Lock contention eliminated for batchTriggerAndWait processing

ericallam

·Mar 17, 2026·#3232fix(engine): lockless waitpoint insert for batch items to eliminate lock contention

High-concurrency batchTriggerAndWait processing no longer triggers LockAcquisitionTimeoutError, eliminating 880 daily errors and preventing parent runs from getting stuck.

When processing batchTriggerAndWait items at scale, each batch item was unnecessarily acquiring a Redis lock on the parent run to insert a TaskRunWaitpoint row. With processingConcurrency set to 50, this created intense lock contention that timed out, leaving runs orphaned and stuck.

The fix bypasses the lock entirely for batch items. Since blockRunWithCreatedBatch already transitions the parent run to EXECUTING_WITH_WAITPOINTS before any items are processed, the per-item lock is redundant. A new lockless method performs only the idempotent CTE insert—using ON CONFLICT DO NOTHING to safely handle concurrent inserts—without touching the parent run lock.

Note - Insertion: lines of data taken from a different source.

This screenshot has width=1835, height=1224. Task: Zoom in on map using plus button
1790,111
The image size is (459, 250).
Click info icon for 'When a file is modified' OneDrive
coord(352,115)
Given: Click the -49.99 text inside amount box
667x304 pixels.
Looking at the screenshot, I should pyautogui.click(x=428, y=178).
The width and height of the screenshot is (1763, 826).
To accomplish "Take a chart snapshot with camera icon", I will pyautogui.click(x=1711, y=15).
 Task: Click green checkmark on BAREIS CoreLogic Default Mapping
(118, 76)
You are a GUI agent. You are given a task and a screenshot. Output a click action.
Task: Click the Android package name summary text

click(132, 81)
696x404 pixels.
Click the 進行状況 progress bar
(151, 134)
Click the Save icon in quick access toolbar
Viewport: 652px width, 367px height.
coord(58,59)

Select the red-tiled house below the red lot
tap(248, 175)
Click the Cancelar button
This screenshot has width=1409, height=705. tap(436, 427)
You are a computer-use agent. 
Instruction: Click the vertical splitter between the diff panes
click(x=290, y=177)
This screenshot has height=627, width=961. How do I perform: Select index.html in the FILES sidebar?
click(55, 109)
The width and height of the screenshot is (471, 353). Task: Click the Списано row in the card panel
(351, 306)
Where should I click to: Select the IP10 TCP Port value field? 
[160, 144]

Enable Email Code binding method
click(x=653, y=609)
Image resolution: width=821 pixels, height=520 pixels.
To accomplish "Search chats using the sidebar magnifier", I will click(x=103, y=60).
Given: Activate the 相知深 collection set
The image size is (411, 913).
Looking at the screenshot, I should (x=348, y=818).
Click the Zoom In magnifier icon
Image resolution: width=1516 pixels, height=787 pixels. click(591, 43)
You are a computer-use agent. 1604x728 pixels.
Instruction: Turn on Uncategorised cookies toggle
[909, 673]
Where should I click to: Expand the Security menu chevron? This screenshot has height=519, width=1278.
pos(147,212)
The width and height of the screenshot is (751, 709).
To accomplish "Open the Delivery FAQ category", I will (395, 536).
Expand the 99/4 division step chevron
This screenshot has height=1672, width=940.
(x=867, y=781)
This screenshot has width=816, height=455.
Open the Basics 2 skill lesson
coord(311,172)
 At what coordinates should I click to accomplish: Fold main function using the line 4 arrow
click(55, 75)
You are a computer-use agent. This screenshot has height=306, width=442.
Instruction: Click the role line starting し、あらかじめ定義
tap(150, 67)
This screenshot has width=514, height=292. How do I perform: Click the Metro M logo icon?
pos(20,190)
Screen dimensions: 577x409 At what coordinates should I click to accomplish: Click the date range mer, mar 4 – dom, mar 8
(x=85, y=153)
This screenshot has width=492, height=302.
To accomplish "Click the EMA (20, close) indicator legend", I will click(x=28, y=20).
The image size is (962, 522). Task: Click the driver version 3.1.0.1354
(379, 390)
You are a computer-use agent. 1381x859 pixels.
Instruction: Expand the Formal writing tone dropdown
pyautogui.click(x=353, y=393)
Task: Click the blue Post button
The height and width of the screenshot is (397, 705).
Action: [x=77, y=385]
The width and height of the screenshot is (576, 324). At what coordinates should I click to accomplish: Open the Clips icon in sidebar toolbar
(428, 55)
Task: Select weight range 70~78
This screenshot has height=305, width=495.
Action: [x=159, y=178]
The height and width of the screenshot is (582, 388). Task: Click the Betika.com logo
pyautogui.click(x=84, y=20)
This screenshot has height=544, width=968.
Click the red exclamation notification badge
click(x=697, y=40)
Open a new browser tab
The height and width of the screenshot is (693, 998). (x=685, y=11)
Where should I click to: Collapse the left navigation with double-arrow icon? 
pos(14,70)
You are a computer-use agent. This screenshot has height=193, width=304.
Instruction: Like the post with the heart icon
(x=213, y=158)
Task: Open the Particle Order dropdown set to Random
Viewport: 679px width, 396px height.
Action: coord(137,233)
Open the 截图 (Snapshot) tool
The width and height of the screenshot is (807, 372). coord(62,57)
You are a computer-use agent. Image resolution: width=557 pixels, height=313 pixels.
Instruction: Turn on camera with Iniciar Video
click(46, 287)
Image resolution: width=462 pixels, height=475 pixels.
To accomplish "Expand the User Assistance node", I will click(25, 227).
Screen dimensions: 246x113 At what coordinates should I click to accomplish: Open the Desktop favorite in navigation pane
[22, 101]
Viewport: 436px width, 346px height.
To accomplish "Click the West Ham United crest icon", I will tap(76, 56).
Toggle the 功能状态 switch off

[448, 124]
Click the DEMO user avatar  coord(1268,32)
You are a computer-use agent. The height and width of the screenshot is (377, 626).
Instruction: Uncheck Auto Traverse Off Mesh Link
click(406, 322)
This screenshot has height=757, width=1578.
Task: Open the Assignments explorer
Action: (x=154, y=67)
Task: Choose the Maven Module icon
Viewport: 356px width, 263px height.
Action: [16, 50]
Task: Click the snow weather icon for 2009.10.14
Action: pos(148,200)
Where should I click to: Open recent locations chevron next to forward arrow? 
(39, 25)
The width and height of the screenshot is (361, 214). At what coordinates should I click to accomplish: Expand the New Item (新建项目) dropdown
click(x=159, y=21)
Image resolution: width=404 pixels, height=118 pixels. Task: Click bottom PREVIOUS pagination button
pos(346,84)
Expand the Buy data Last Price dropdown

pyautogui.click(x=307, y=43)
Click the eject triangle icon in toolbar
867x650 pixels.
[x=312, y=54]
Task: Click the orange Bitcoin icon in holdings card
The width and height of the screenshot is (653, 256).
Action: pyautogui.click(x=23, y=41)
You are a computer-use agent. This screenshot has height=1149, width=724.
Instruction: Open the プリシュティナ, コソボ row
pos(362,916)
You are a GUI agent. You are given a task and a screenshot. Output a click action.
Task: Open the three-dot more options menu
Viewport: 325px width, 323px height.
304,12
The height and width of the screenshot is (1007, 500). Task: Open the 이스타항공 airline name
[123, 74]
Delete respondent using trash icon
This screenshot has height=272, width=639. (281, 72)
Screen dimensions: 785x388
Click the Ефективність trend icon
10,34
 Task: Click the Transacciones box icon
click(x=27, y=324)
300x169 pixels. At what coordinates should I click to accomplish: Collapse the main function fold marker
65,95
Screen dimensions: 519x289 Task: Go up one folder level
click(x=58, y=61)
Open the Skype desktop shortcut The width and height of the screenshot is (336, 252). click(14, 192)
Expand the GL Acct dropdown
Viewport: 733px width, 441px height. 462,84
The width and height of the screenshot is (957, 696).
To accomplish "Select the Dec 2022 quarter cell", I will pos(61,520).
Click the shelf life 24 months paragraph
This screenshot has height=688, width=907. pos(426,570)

In the run-engine, batch items now route through this optimized path while single triggerAndWait operations continue using the original locking method. This eliminates the root cause of the timeout errors while preserving safety for non-batch scenarios.

The change lives in the run-engine package, targeting the waitpointSystem that manages task run coordination.

View Original GitHub Description

When processing batchTriggerAndWait items, each batch item was acquiring a Redis lock on the parent run to insert a TaskRunWaitpoint row. With high concurrency (processingConcurrency=50), this caused LockAcquisitionTimeoutError (880 errors/24h in prod), orphaned runs, and stuck parent runs.

Since blockRunWithCreatedBatch already transitions the parent to EXECUTING_WITH_WAITPOINTS before items are processed, the per-item lock is unnecessary. The new blockRunWithWaitpointLockless method performs only the idempotent CTE insert and timeout scheduling without acquiring the lock.